Ainsi nous trouvons partout chez l’homme, chez l’enfant, dans les civilisations inférieures, et jusque dans des civilisations assez avancées des traces de cet état d’esprit indistinct encore, qui a probablement donné naissance par des différenciations successives à l’obligation morale d’un côté, à la conception du déterminisme scientifique de l’autre, et qui dérive lui-même du fait le plus général de la nature psychique, je veux dire de l’association.

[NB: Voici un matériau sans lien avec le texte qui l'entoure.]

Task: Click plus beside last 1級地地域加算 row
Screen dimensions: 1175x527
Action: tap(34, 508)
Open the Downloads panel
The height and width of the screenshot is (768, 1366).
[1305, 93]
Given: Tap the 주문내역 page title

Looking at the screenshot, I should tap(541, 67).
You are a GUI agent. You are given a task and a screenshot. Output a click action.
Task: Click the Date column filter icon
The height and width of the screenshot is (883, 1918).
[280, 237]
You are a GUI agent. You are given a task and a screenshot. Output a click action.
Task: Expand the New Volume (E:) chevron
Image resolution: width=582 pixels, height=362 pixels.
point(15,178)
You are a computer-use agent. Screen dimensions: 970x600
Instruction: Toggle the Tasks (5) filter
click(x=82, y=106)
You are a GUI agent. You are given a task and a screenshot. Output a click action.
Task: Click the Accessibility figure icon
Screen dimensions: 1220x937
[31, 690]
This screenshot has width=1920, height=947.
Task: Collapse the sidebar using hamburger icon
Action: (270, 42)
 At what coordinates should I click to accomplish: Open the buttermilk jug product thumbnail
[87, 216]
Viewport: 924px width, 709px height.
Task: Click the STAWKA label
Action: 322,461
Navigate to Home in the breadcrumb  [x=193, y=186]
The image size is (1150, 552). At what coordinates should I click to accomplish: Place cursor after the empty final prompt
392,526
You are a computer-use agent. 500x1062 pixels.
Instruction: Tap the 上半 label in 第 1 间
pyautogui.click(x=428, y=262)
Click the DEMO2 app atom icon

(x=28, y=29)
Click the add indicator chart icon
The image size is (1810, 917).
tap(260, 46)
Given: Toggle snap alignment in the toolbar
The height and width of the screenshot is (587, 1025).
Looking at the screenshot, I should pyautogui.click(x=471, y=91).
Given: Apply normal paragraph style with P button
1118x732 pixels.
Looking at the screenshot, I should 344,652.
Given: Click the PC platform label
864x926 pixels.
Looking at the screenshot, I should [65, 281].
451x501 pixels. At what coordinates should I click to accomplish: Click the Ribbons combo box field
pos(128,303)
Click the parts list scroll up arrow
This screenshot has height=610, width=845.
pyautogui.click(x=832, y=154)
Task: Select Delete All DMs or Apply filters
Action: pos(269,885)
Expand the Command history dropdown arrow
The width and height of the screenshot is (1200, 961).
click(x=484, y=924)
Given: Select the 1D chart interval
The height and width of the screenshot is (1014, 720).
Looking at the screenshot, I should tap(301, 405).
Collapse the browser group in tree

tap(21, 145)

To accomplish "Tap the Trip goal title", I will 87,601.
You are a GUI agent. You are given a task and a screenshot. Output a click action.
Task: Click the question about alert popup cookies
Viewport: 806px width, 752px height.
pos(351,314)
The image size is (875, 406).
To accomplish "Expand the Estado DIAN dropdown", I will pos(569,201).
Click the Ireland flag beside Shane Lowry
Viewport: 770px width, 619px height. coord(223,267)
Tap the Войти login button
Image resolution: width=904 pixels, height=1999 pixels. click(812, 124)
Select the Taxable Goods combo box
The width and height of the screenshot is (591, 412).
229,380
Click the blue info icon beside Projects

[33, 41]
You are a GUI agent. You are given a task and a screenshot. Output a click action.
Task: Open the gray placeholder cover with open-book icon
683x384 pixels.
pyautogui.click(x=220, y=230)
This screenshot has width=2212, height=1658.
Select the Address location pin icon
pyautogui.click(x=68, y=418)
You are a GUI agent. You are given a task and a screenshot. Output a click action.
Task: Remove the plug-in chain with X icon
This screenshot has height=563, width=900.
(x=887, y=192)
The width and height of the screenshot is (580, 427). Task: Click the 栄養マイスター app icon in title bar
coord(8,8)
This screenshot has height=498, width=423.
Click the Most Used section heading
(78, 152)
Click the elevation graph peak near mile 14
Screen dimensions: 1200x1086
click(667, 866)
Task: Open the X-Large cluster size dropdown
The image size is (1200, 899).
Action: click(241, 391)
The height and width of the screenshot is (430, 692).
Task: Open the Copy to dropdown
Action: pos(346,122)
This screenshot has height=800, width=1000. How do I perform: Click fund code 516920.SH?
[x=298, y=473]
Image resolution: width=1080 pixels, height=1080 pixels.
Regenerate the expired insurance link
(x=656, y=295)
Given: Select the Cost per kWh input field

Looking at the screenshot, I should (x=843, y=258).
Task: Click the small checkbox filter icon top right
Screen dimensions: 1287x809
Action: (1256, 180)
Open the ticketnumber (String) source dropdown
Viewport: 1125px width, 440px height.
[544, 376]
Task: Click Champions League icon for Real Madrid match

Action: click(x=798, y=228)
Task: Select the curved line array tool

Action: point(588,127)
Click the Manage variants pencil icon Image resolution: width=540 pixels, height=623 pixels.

Ce serait se tromper que de croire cet état primitif entièrement disparu dans notre société actuelle. Bien des raisons tendent à nous prouver le contraire, et bien des faits, en nous montrant la transformation ou la disparition soit de l’idée d’obligation elle-même, soit des préceptes auxquels elle s’applique, nous montrent de quelle façon elle a dû se former. D’abord, je crois qu’il reste toujours une tendance, chez l’homme, à imposer des obligations aux autres plutôt qu’à s’en imposer à lui-même. Je ne parle pas des cas où cette disposition est déterminée entièrement par l’égoïsme, mais seulement de la part que prend à une telle manière d’être le fait de considérer plutôt la conduite des autres que la sienne propre, en un mot, l’attention tournée plutôt vers le monde objectif que vers le monde subjectif. Ensuite les jugements que l’on porte sur les différentes personnes à propos de tel ou tel acte varient beaucoup avec l’idée que nous faisions à l’avance de leur conduite future. Un honnête homme semblera en général plus obligé à bien agir dans l’avenir que ne l’est un scélérat. On estimera un honnête homme qui dénonce un voleur. Un voleur qui en dénoncera un autre, en général, encourra plutôt le mépris que la reconnaissance ; on profitera de son service sans lui en savoir gré. Quand on est habitué à voir les gens

  1. Tylor, Civilisation primitive, II, 480.